- Year 2023
- NSF Noyce Award # 1851631
- First Name Beverly
- Last Name Smith
- Discipline Chemistry, Mathematics, Physics
- Co-PI(s)
M. Moin Uddin, Scott Kirkby
- Presenters
Beverly J. Smith, M. Moin Uddin, Scott Kirkby, Jamie Price, and Mark Giroux
Need
All of the schools in the eastern tip of Tennessee are high needs schools with a large population of low income students. These schools find it difficult to hire highly-qualified Chemistry, Physics, and Math teachers. Although East Tennessee State University, the dominant public 4-year University in the eastern tip of Tennessee, graduates a good number of undergraduates with these majors each year, very few of these students are interested in teaching high school as a profession. Our goal is the increase the fraction of STEM majors interested in teaching as a profession.
Goals
Many STEM majors don’t consider teaching as a possible career in part because of fear of classroom management issues.
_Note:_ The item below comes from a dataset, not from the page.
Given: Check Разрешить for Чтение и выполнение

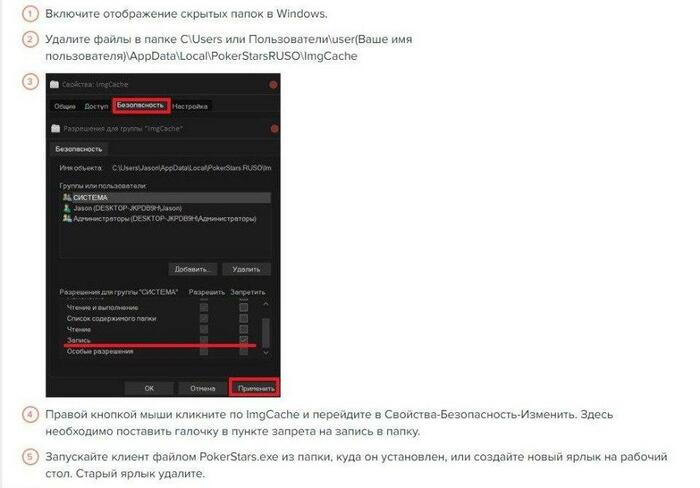Looking at the screenshot, I should 204,308.
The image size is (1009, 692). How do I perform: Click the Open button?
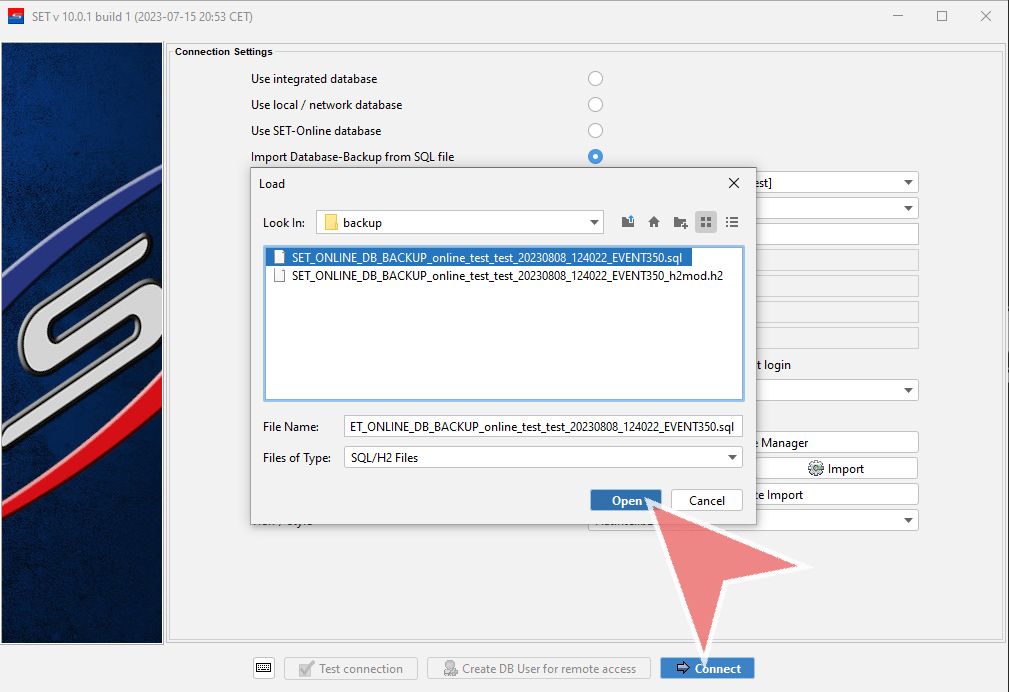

We investigate whether training in classroom management techniques helps reduce this anxiety, and therefore increases the chance that a student will consider a teaching career.
Approach
We partner with local science museums, camps, and science education institutions to provide STEM majors with summer teaching internships. We provide the interns with training in classroom management as part of a structured internship program. Each intern is assigned a local teacher as a mentor to support and guide them in their internship.
Outcomes
Our Noyce grant also provides scholarships to the Masters of Arts in Teaching program for STEM majors. We have had some success in recruiting the undergraduate interns into the MAT program. We have expanded the summer intern program into the school year by adding a Physics Ambassador program, in which Physics majors visit local schools during the school year. This Ambassador program is supported by the Department of Physics and Astronomy. The Ambassador program seems to act as a recruitment tool for the summer internship program, helping to boost the number of Physics majors participating in the summer intern program.
Broader Impacts
The ETSU STEM teacher recruitment program is helping to address the critical shortage of STEM educators in the southern Appalachian region. The activities in this program are building a strong network and developing partnerships to support the long-term goal of recruiting and retaining STEM teachers in the region.